A conventional dynamic range control module continuously monitors speech signal amplitude. When the speech signal amplitude is greater than a threshold level, the conventional dynamic range control module attenuates the speech signal before the speech signal is amplified by a power amplifier. The power amplifier is therefore prevented from saturation. The conventional dynamic range control module, however, starts to attenuate the speech signal after the section of the speech signal having amplitude exceeding the threshold level is found. The speech signal section with the high amplitude is therefore still amplified by the power amplifier to obtain an amplified speech signal with a high amplitude, causing amplitude differential between the speech signal section and a subsequent attenuated section. The amplitude difference caused by the conventional dynamic range control module induces a harsh noise in the amplified speech signal.

In addition, a speech signal comprises a series of syllables. Because a conventional dynamic range control module attenuates the speech signal with different attenuation factors according to the speech signal amplitude, when a syllable of the speech signal has different amplitudes, different sections of the syllable are attenuated with different attenuation factors, causing signal distortion in the adjusted speech signal output by the conventional dynamic range control module. Thus, the conventional dynamic range control module has deficiencies, and a new dynamic range control module without the aforementioned deficiencies is required.

BRIEF SUMMARY OF THE INVENTION

The invention provides a speech processing apparatus. In one embodiment, the speech processing apparatus comprises a speech signal source, a dynamic range control module, and a power amplifier. The speech signal source generates a speech signal. The dynamic range control module determines a syllable from the speech signal, calculates peak amplitude of the syllable, and adjusts amplitude of the syllable according to the peak amplitude to obtain an adjusted speech signal. The power amplifier then amplifies the adjusted speech signal to obtain an amplified speech signal.
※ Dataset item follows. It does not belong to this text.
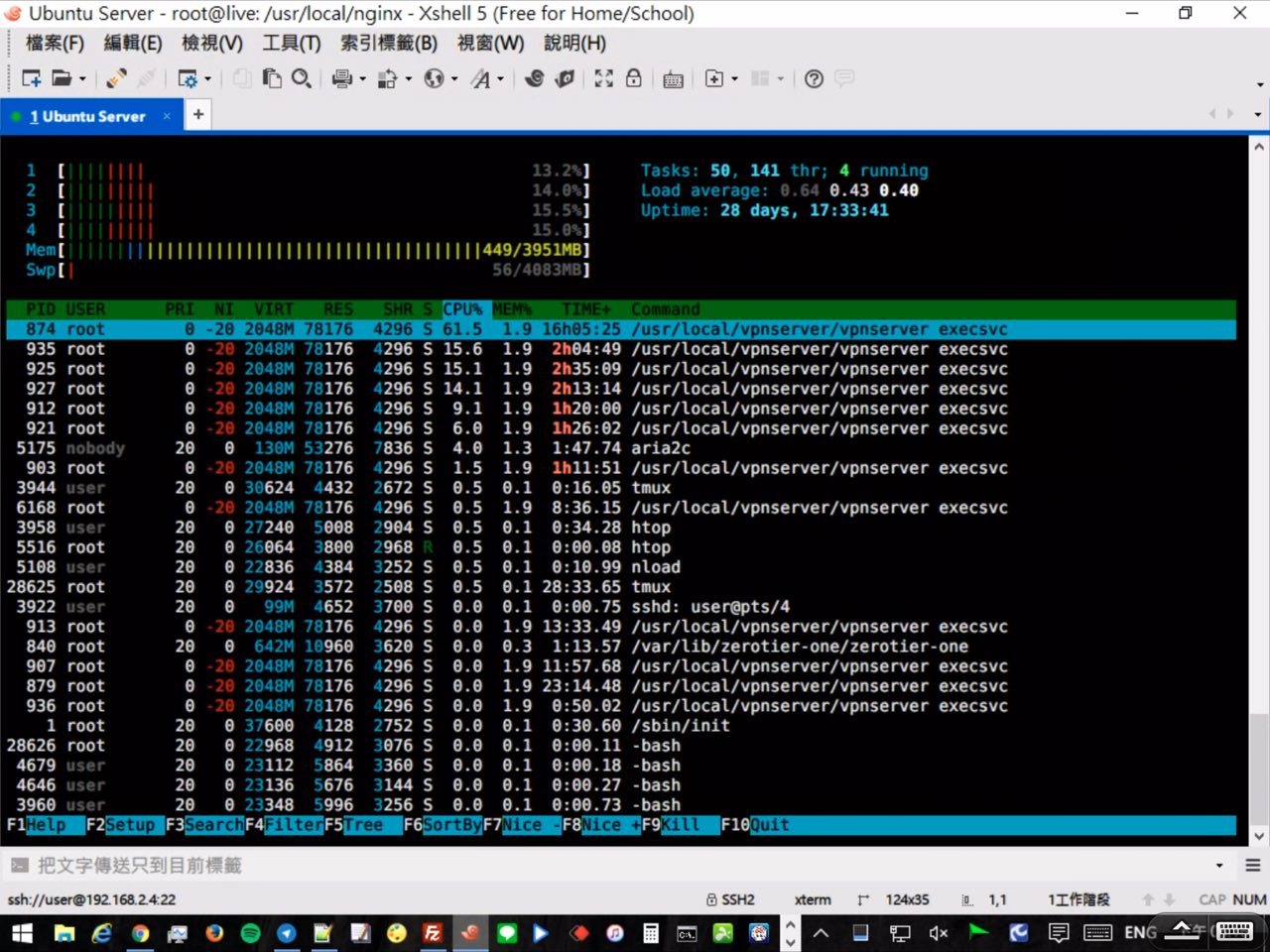
Task: Open the virtual keyboard toolbar icon
Action: click(673, 79)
The invention provides a method for amplitude adjustment for a speech signal. First, a speech signal is buffered to obtain a delayed speech signal. A syllable is then determined from the delayed speech signal. Peak amplitude of the syllable is then calculated. An attenuation factor corresponding to the syllable is then determined according to the peak amplitude in the syllable. Finally, amplitude of the whole syllable is adjusted with the same gain according to the attenuation factor to obtain an adjusted speech signal.

A detailed description is given in the following embodiments with reference to the accompanying drawings.

BRIEF DESCRIPTION OF THE DRAWINGS

The invention can be more fully understood by reading the subsequent detailed description and examples with references made to the accompanying drawings, wherein:

FIG. 1 is a block diagram of a speech processing apparatus according to the invention;

FIG. 2 is a block diagram of a dynamic range control module according to the invention;

FIG. 3 is a schematic diagram of a relationship between an attenuation factor and peak amplitude of a syllable according to the invention; and

FIG. 4 is a flowchart of a method for amplitude adjustment for a speech signal according to the invention.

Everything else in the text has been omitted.